Even suppliers didn’t take him seriously, often mistaking him and his team for a group of polytechnic students.
“It was extremely difficult to find suppliers. They didn’t take us seriously as we were young and new. They provided us with quotes that were just a few dollars below the retail price. One supplier even thought we were starting a polytechnic project.”
He also rented a small office that was just under 110 sqft, which was barely enough space to seat the three of them and store their inventory.
“At that point in time, the common toilet in the building was bigger than our office.”
At that time, they would repair 10 devices a day and were open seven days a week.
He said: “We repaired around 1,000 devices during the first six months of business.
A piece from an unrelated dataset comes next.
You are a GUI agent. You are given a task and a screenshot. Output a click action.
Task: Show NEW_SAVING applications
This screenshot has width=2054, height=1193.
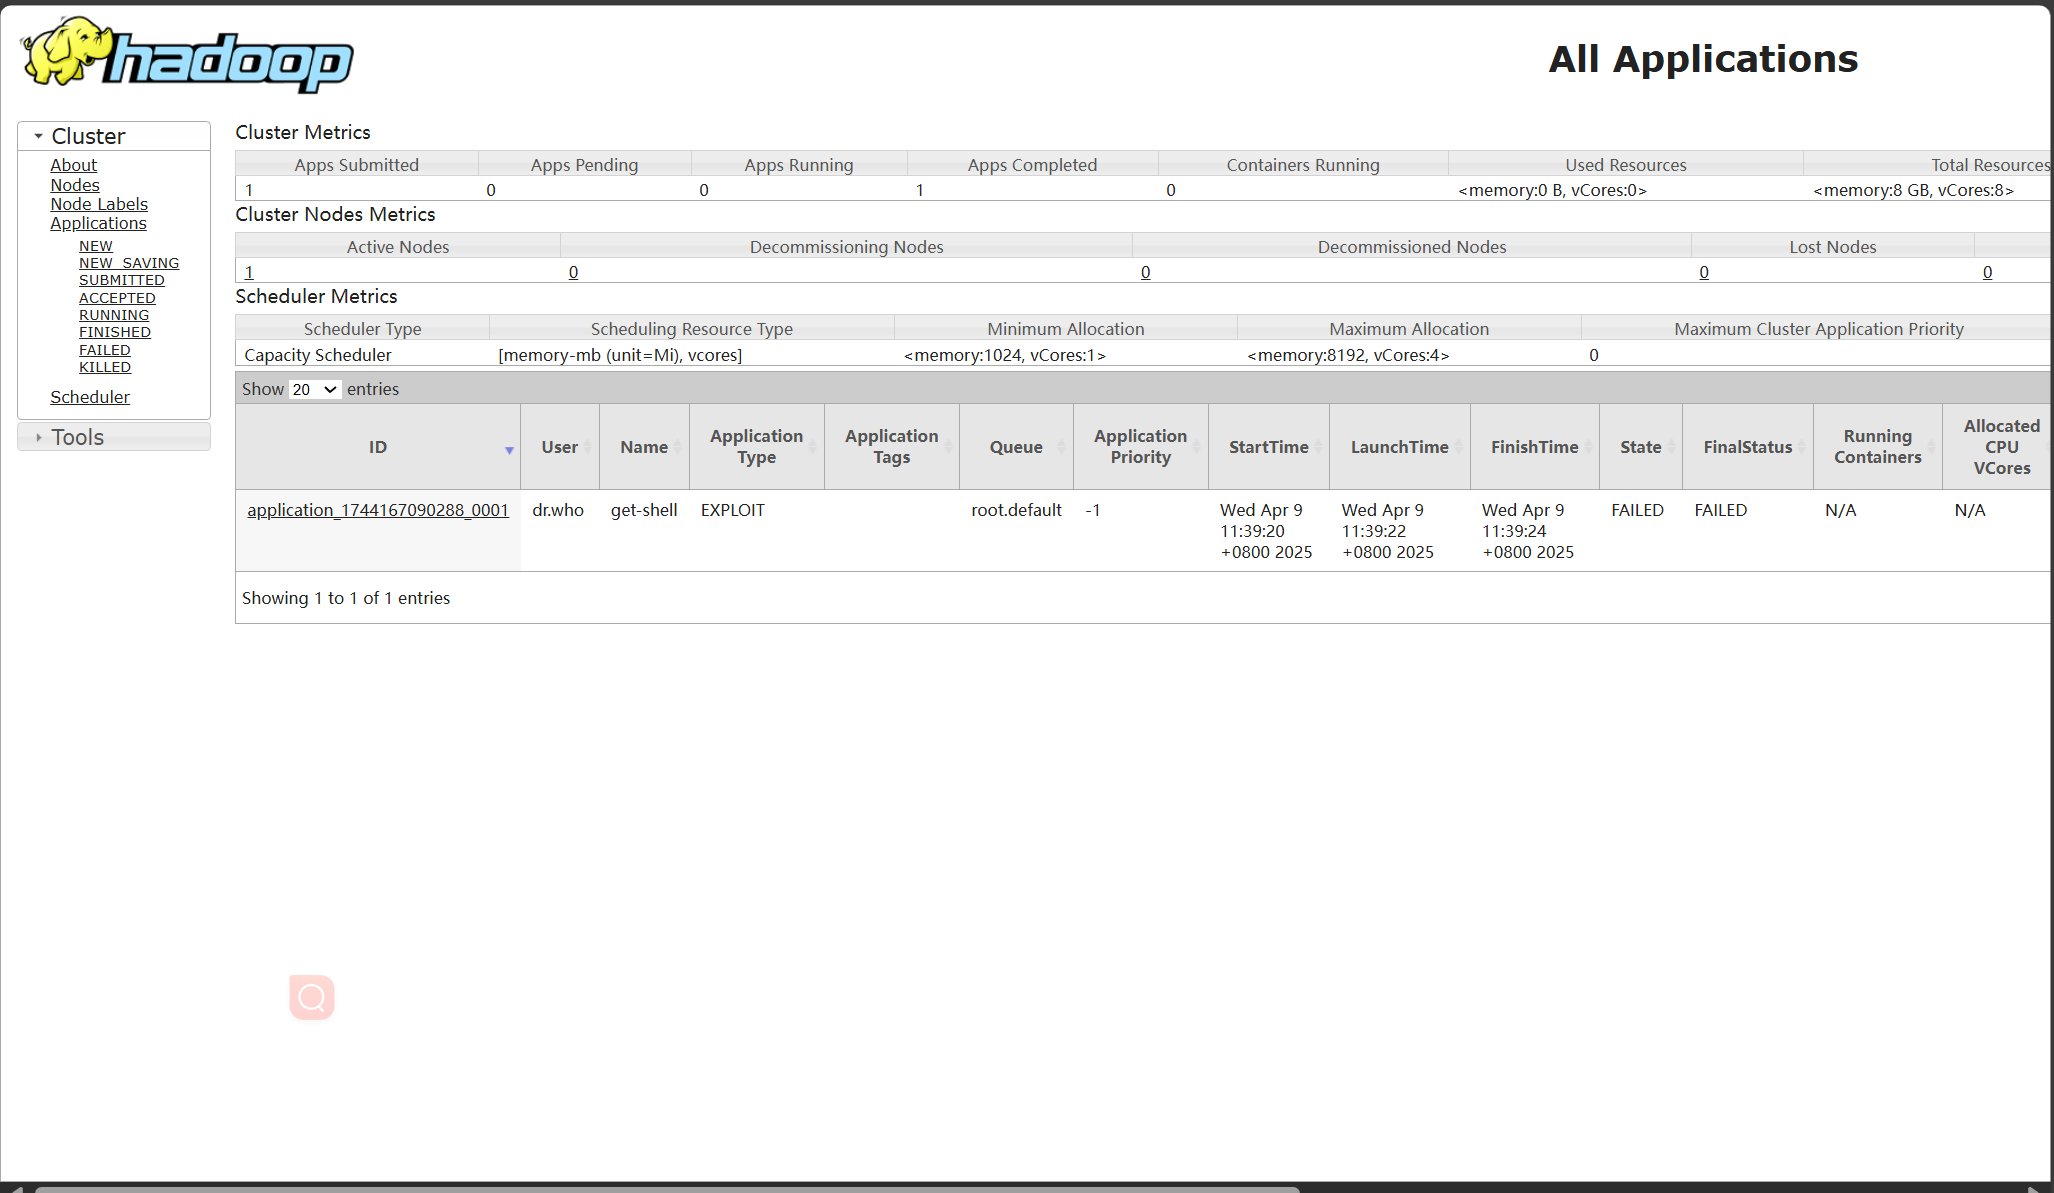129,263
We advertise ourselves on Google and in forums like HardwareZone.”
But his hard work and perseverance paid off, eventually.
In a matter of six months, they managed to get enough business to expand to six times its original office space.
They went on to make a name for themselves as one of the largest service centres in Singapore.
However, after close to 10 years, Liu decided to sell his shares to his partner in 2019 to start his own brand service centre.
“I’ve always wanted to start my own line of products and to products and to create a brand that can relate to people. I figured the only way for me to improve myself and be better is to get out of my comfort zone.”
Founded in Dec. 2019, Esmond Service Centre (ESC) serves and caters to a variety of consumers including public end consumers as well as schools, small-medium enterprises and multinational companies.
Apart from being a repair service provider, ESC also aims to release its own manufacturing line-up consisting of both lifestyle and IT products, including foldable bicycles under 10kg, by the mid-2021.
With a service centre at Alexandra Retail Centre, Liu’s latest ambition is to provide fast and affordable repair service in Asia and to build relationships with all his customers. He encourages others to continue to believe in themselves, just like he did, even when going through adversities in life.
“There will be times when you’ll doubt if you’re doing the right thing and feel like giving up. I’ve personally been through that many times. Always remember: If you give up due to all your doubts, then you will never have the right answer to your questions.”
This sponsored article by Esmond Service Centre has made the writer inspired to repair her old iPod Touch.